The defense's physical, active nature seemed like the perfect antidote for the option. That, coupled with a competent performance by the offense and the strong leg of Robbie Gould in mountain air, could snap both the Broncos winning streak and the Bears losing skid.
My biggest concern was conditioning. Since Cutler's injury, Chicago's defense had spent too much time on the field. Playing at a high altitude plus its need to be on point late in the game could spell trouble when the offense gave up so many three-and-outs.
The first half was exactly what I expected. The one time anyone got close to the end zone was when the Broncos attempted a field goal, which was blocked by Israel Idonije and Julius Peppers.
As soon as Marion Barber scored a touchdown in the third quarter, the tweets started. "Tebow's got them right where he wants them!" "It's Tebow time!" But I had faith in the Bears because their defense was so effective at stopping Tebow for most of the game.
When Idonije and Craig Steltz combined to take the ball away in the fourth quarter, and Robbie Gould set a new Bears record with a 57-yard field goal, I took a deep breath and thought, "Maybe they can do this."
Then the Broncos scored. Barber, who was given the ball 27 times, made a dumb play that stopped the clock, and the Broncos nailed their own record-breaking field goal. We all know what happened after that.

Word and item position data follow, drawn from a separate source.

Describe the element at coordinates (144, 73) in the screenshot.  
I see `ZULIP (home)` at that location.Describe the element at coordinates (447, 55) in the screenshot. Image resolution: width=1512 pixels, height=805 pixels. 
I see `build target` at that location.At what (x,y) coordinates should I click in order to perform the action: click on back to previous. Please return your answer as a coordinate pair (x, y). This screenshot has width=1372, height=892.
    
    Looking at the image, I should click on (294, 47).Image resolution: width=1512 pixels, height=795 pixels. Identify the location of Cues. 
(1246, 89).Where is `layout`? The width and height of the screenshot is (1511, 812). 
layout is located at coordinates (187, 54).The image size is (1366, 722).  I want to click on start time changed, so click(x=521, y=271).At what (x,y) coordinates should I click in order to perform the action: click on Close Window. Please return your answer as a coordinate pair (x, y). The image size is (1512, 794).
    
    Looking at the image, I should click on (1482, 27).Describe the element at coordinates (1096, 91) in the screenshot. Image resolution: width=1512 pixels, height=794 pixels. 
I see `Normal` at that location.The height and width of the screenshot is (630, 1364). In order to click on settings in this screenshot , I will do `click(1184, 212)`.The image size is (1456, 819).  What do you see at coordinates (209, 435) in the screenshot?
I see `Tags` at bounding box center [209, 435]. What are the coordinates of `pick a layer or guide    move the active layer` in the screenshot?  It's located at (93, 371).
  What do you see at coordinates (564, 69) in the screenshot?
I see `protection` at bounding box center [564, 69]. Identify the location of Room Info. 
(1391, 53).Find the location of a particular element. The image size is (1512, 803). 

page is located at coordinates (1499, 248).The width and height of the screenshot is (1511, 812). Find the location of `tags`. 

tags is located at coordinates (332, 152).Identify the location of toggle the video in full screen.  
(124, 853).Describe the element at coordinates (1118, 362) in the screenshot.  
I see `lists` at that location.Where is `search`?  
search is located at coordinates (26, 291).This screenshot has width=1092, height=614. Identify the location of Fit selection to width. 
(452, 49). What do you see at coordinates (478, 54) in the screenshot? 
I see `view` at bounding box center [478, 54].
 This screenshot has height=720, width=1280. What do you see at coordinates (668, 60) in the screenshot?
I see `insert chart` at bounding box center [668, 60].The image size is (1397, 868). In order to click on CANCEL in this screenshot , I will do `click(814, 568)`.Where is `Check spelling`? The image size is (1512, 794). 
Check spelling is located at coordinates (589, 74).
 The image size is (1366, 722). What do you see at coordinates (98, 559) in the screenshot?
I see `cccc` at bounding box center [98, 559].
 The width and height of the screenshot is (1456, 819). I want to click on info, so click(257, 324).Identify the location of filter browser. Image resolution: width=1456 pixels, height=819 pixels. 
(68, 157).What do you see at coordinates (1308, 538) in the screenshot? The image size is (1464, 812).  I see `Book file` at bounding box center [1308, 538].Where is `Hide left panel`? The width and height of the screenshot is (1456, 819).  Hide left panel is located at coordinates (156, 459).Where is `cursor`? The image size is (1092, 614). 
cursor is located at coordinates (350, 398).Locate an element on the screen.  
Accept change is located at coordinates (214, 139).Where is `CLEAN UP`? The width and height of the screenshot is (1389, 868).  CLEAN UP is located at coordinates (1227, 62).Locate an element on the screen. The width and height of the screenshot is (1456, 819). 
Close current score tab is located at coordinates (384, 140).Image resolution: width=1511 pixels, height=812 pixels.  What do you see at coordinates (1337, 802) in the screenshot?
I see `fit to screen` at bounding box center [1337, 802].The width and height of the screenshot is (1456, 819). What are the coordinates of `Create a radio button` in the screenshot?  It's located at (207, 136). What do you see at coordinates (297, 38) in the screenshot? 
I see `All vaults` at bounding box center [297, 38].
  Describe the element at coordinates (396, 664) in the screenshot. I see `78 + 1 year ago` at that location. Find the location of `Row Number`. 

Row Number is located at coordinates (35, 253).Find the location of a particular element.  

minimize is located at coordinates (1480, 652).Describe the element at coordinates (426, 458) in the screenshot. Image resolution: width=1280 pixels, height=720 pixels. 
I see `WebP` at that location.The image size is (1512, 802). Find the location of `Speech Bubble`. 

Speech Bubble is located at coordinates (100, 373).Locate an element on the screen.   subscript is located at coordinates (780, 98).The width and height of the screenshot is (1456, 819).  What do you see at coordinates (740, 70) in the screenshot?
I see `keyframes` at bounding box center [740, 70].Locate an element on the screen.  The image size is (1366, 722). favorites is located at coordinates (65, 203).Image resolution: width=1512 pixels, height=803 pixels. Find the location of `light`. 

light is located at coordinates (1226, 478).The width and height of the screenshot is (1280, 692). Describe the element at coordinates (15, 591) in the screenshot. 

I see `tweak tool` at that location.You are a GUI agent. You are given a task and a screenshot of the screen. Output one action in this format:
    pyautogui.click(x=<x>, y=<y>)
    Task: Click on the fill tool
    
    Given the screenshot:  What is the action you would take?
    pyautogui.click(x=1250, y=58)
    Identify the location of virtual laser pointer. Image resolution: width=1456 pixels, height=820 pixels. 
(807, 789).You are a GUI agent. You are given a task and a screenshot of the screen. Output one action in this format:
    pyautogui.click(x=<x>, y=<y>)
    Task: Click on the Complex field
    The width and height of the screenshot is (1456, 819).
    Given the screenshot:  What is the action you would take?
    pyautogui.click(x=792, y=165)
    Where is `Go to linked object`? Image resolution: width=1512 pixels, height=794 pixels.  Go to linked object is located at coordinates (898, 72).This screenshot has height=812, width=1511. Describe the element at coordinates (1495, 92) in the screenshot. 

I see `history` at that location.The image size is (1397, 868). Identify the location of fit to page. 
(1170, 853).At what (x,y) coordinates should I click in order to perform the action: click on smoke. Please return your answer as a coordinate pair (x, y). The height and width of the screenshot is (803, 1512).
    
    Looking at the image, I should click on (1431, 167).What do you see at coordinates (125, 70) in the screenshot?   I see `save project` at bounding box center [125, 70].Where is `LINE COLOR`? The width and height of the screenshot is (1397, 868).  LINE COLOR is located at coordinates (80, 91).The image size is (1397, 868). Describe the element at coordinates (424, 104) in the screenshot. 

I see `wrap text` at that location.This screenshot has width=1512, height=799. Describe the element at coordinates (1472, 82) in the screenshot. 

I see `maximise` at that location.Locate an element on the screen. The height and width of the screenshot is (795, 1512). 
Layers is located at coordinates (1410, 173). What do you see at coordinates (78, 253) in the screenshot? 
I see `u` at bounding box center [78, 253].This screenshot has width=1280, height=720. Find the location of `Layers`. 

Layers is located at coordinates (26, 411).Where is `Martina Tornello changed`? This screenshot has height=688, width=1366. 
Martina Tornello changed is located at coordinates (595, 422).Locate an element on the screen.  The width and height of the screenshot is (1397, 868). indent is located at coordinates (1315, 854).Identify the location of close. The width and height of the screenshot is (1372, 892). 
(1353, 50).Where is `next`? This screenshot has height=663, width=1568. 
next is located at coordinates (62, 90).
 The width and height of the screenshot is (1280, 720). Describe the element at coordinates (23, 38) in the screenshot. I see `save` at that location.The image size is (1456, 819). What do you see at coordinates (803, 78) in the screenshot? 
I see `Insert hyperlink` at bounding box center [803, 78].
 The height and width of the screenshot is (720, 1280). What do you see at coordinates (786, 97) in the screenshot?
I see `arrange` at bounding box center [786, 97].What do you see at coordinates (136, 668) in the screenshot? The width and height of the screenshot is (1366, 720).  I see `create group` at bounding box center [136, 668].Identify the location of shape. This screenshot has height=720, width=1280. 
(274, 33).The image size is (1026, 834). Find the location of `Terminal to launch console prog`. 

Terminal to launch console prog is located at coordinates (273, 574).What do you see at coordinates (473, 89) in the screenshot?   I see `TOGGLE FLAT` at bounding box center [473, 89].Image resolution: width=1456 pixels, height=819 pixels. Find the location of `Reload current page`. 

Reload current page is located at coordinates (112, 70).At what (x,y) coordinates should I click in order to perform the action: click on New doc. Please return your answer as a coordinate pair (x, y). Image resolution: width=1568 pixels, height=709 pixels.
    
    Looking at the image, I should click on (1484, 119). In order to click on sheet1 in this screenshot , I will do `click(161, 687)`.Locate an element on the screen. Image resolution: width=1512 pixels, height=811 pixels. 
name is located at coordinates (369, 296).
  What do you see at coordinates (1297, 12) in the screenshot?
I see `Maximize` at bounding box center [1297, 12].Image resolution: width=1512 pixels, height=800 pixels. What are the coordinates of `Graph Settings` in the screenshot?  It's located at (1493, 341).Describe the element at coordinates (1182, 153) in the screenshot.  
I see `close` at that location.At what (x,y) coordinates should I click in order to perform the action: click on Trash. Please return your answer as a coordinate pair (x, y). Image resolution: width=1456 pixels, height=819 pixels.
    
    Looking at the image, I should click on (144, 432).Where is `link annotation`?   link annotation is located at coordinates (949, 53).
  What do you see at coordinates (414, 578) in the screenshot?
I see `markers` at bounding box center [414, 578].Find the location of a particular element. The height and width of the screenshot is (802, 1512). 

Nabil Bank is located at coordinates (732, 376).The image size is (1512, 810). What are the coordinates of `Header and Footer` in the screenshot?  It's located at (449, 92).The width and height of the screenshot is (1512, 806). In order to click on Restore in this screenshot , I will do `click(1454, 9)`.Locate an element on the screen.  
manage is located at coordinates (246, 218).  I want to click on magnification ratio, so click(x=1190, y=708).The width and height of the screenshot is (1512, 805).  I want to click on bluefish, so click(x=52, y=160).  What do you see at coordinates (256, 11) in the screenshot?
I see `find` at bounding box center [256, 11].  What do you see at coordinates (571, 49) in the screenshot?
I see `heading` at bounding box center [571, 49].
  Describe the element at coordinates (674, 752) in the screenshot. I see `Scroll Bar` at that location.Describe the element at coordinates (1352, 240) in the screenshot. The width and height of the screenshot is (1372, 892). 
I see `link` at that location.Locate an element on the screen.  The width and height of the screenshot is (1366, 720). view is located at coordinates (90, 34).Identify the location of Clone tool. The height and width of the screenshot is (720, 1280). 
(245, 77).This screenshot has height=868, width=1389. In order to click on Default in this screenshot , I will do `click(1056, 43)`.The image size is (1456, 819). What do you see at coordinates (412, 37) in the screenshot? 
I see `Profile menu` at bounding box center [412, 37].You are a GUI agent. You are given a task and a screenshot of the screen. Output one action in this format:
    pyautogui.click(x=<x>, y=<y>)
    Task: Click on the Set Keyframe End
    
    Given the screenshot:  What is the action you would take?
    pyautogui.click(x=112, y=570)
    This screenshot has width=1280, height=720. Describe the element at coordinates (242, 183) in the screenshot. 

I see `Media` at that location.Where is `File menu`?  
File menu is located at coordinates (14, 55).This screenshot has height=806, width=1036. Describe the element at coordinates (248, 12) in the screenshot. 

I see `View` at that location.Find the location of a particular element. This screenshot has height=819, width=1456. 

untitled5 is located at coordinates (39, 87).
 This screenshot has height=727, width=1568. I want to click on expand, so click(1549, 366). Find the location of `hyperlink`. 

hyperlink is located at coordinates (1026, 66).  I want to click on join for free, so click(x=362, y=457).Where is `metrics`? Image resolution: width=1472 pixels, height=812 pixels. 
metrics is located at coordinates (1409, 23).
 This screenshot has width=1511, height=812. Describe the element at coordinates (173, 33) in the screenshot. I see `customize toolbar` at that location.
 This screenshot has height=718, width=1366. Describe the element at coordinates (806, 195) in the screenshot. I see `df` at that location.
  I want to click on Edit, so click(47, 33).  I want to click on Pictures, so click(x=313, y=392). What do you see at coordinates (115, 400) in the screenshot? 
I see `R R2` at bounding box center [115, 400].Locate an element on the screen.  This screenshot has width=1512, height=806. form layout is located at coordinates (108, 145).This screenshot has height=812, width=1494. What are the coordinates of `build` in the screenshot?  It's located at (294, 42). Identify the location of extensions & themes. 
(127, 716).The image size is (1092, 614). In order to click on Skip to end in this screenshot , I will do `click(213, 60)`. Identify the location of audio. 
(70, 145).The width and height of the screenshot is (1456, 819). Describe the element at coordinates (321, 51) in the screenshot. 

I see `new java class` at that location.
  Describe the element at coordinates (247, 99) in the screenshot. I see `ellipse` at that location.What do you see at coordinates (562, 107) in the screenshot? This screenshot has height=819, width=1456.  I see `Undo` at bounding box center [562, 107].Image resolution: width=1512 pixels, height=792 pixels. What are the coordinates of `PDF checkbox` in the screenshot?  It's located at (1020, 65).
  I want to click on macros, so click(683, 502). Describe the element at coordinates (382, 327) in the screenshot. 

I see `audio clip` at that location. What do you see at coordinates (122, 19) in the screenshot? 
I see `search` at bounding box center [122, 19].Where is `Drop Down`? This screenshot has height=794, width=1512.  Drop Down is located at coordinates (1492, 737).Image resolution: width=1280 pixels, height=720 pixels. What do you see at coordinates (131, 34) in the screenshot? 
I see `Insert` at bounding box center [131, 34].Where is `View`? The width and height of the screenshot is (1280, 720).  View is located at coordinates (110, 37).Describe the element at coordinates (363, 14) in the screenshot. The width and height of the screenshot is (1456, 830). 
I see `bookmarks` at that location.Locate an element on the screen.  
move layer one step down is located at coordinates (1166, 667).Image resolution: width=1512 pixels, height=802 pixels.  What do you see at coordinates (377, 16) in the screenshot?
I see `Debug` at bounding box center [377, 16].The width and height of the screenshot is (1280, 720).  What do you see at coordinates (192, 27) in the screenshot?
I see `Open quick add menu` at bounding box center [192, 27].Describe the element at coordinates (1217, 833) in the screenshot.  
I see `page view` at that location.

The biggest lesson I learned is that it is absolutely ridiculous to credit the Broncos win streak solely to Tebow. The Broncos have a swarming defense, a clutch kicker, receivers who are well connected to their QB and a coach who has found a new life in the mountains of Colorado. They are an incredibly well-conditioned team who knows how to peak at the right time, and who can smartly execute when their opponents are making mistakes.
But there is something special about him that inspires faith. It may not be faith in Jesus Christ, whom Tebow thanks often. It's the faith his teammates, coaches and fans have in him to make up for bad play through three quarters with an electric fourth quarter. It's the faith that Tebow has in his teammates, who support him on every play.
It may not be pretty, and it may not be the brand of football that's worth watching until the fourth quarter, but it has given the Broncos an 8-5 record and the lead in the AFC West.